WHAT TO WORK ON: Would you please print the data a second time, exactly as it stands?

______________________________

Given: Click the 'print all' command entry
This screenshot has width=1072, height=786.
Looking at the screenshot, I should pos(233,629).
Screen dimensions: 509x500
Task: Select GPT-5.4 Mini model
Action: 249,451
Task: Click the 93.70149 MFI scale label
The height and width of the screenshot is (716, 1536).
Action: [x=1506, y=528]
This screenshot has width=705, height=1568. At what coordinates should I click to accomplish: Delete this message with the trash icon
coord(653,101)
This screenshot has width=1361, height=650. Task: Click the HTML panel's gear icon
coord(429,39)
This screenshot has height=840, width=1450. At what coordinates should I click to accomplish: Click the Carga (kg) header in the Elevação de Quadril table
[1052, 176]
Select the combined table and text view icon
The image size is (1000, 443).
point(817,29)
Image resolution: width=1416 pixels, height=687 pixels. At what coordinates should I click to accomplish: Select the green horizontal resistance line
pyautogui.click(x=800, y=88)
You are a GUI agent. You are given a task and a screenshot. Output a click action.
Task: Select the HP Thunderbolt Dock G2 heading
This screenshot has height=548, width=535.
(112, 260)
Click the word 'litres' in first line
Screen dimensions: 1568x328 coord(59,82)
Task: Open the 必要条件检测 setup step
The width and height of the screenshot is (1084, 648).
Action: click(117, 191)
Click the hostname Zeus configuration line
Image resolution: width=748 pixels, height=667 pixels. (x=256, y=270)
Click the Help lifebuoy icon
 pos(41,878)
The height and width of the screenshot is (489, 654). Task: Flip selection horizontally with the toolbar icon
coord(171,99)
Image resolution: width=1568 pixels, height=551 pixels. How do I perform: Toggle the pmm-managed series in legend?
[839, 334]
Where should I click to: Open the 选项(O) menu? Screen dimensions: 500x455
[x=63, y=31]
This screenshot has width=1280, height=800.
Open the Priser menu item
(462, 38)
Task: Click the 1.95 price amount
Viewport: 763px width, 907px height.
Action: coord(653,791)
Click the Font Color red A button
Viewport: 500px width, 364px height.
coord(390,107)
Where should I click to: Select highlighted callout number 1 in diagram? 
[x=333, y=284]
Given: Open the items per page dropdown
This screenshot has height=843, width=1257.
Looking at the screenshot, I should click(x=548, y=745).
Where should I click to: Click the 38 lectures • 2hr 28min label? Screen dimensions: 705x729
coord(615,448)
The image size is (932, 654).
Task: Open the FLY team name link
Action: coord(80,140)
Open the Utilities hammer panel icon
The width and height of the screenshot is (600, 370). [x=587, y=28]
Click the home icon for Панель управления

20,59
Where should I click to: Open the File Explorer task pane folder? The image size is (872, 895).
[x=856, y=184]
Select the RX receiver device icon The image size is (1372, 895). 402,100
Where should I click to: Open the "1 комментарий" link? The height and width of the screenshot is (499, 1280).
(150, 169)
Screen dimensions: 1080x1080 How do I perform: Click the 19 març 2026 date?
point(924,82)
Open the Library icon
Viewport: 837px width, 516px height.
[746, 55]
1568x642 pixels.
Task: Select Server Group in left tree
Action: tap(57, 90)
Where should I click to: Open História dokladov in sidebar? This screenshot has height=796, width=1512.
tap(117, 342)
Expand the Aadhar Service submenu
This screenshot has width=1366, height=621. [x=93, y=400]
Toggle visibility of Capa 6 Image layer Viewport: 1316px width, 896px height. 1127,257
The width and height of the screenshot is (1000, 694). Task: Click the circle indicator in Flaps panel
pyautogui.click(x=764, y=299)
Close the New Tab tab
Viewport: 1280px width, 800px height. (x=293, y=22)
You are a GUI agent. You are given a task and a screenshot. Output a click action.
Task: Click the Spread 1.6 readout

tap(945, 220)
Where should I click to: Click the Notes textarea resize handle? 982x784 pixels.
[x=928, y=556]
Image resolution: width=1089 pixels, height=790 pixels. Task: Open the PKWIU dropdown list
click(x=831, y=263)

______________________________

WORKED SOLUTION:
Given: Click the 'print all' command entry
This screenshot has width=1072, height=786.
Looking at the screenshot, I should pos(233,629).
Screen dimensions: 509x500
Task: Select GPT-5.4 Mini model
Action: 249,451
Task: Click the 93.70149 MFI scale label
The height and width of the screenshot is (716, 1536).
Action: [x=1506, y=528]
This screenshot has width=705, height=1568. At what coordinates should I click to accomplish: Delete this message with the trash icon
coord(653,101)
This screenshot has width=1361, height=650. Task: Click the HTML panel's gear icon
coord(429,39)
This screenshot has height=840, width=1450. At what coordinates should I click to accomplish: Click the Carga (kg) header in the Elevação de Quadril table
[1052, 176]
Select the combined table and text view icon
The image size is (1000, 443).
point(817,29)
Image resolution: width=1416 pixels, height=687 pixels. At what coordinates should I click to accomplish: Select the green horizontal resistance line
pyautogui.click(x=800, y=88)
You are a GUI agent. You are given a task and a screenshot. Output a click action.
Task: Select the HP Thunderbolt Dock G2 heading
This screenshot has height=548, width=535.
(112, 260)
Click the word 'litres' in first line
Screen dimensions: 1568x328 coord(59,82)
Task: Open the 必要条件检测 setup step
The width and height of the screenshot is (1084, 648).
Action: click(117, 191)
Click the hostname Zeus configuration line
Image resolution: width=748 pixels, height=667 pixels. (x=256, y=270)
Click the Help lifebuoy icon
 pos(41,878)
The height and width of the screenshot is (489, 654). Task: Flip selection horizontally with the toolbar icon
coord(171,99)
Image resolution: width=1568 pixels, height=551 pixels. How do I perform: Toggle the pmm-managed series in legend?
[839, 334]
Where should I click to: Open the 选项(O) menu? Screen dimensions: 500x455
[x=63, y=31]
This screenshot has width=1280, height=800.
Open the Priser menu item
(462, 38)
Task: Click the 1.95 price amount
Viewport: 763px width, 907px height.
Action: coord(653,791)
Click the Font Color red A button
Viewport: 500px width, 364px height.
coord(390,107)
Where should I click to: Select highlighted callout number 1 in diagram? 
[x=333, y=284]
Given: Open the items per page dropdown
This screenshot has height=843, width=1257.
Looking at the screenshot, I should click(x=548, y=745).
Where should I click to: Click the 38 lectures • 2hr 28min label? Screen dimensions: 705x729
coord(615,448)
The image size is (932, 654).
Task: Open the FLY team name link
Action: coord(80,140)
Open the Utilities hammer panel icon
The width and height of the screenshot is (600, 370). [x=587, y=28]
Click the home icon for Панель управления

20,59
Where should I click to: Open the File Explorer task pane folder? The image size is (872, 895).
[x=856, y=184]
Select the RX receiver device icon The image size is (1372, 895). 402,100
Where should I click to: Open the "1 комментарий" link? The height and width of the screenshot is (499, 1280).
(150, 169)
Screen dimensions: 1080x1080 How do I perform: Click the 19 març 2026 date?
point(924,82)
Open the Library icon
Viewport: 837px width, 516px height.
[746, 55]
1568x642 pixels.
Task: Select Server Group in left tree
Action: tap(57, 90)
Where should I click to: Open História dokladov in sidebar? This screenshot has height=796, width=1512.
tap(117, 342)
Expand the Aadhar Service submenu
This screenshot has width=1366, height=621. [x=93, y=400]
Toggle visibility of Capa 6 Image layer Viewport: 1316px width, 896px height. 1127,257
The width and height of the screenshot is (1000, 694). Task: Click the circle indicator in Flaps panel
pyautogui.click(x=764, y=299)
Close the New Tab tab
Viewport: 1280px width, 800px height. (x=293, y=22)
You are a GUI agent. You are given a task and a screenshot. Output a click action.
Task: Click the Spread 1.6 readout

tap(945, 220)
Where should I click to: Click the Notes textarea resize handle? 982x784 pixels.
[x=928, y=556]
Image resolution: width=1089 pixels, height=790 pixels. Task: Open the PKWIU dropdown list
click(x=831, y=263)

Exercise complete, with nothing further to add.